§ **EXERCISE**:
With the pictures removed, reproduce exactly the lines from the one that contains "This screenshot has width=319, height=207." through the last line of the entries below.

***** MATERIAL PROVIDED *****

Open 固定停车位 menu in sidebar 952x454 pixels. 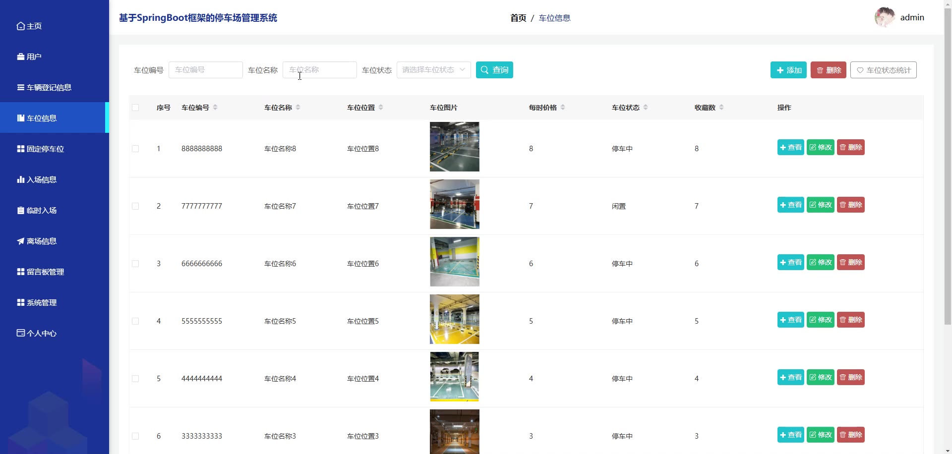pyautogui.click(x=45, y=149)
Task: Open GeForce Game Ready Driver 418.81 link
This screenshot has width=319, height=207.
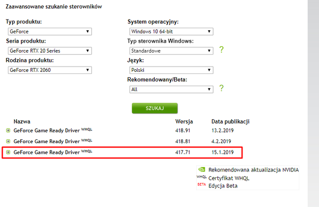Action: 47,141
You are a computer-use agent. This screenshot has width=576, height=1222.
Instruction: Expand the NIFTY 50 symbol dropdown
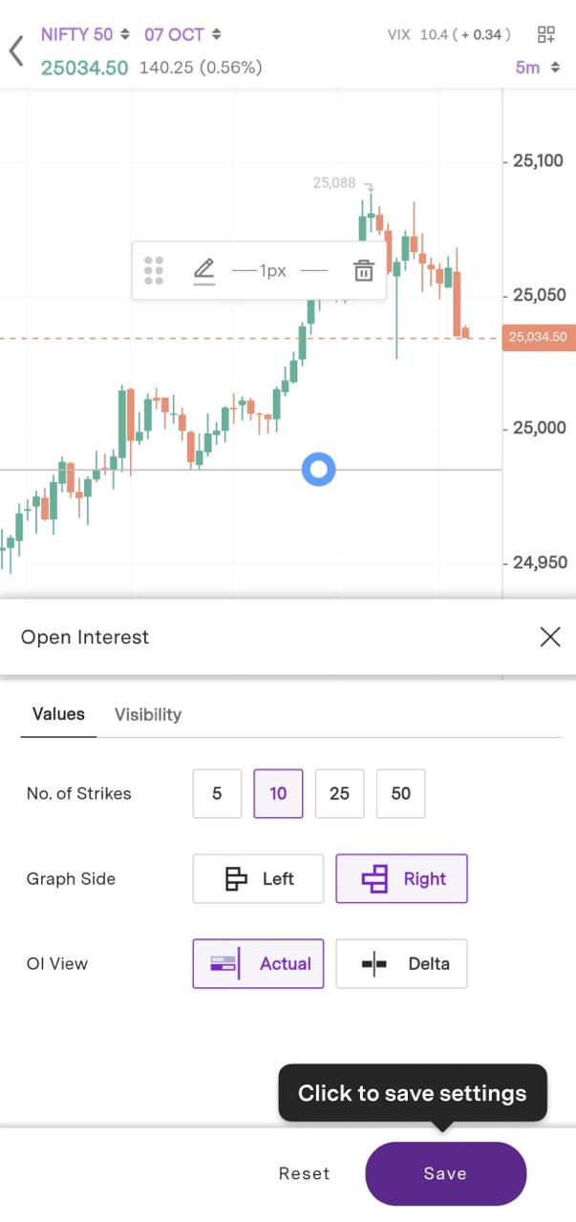tap(85, 34)
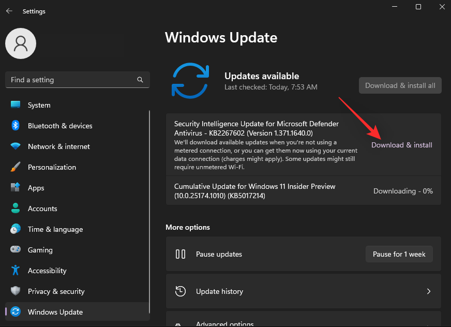Open Privacy & security settings

[57, 291]
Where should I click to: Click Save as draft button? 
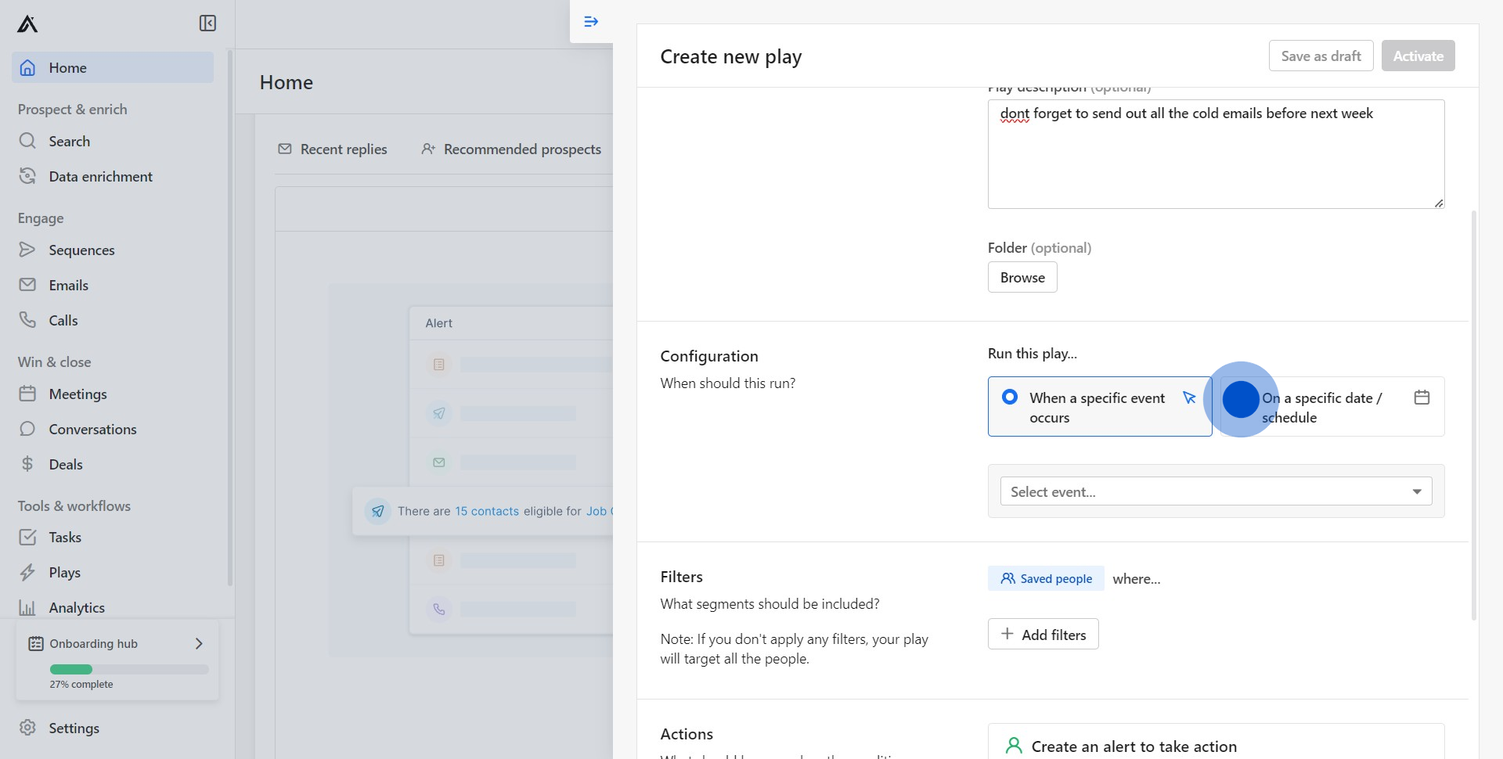1321,56
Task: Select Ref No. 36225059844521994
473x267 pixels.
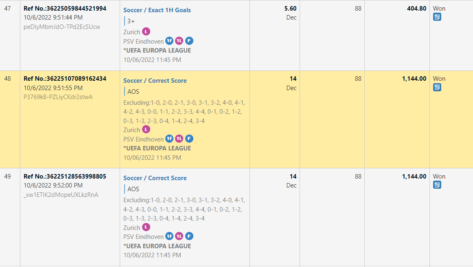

*****

§ **ANSWER TO THIS TASK**:
This screenshot has width=319, height=207.
Action: 47,141
You are a computer-use agent. This screenshot has width=576, height=1222.
Instruction: Expand the NIFTY 50 symbol dropdown
tap(85, 34)
Open Privacy & security settings

[57, 291]
Where should I click to: Click Save as draft button? 
1321,56
Task: Select Ref No. 36225059844521994
473x267 pixels.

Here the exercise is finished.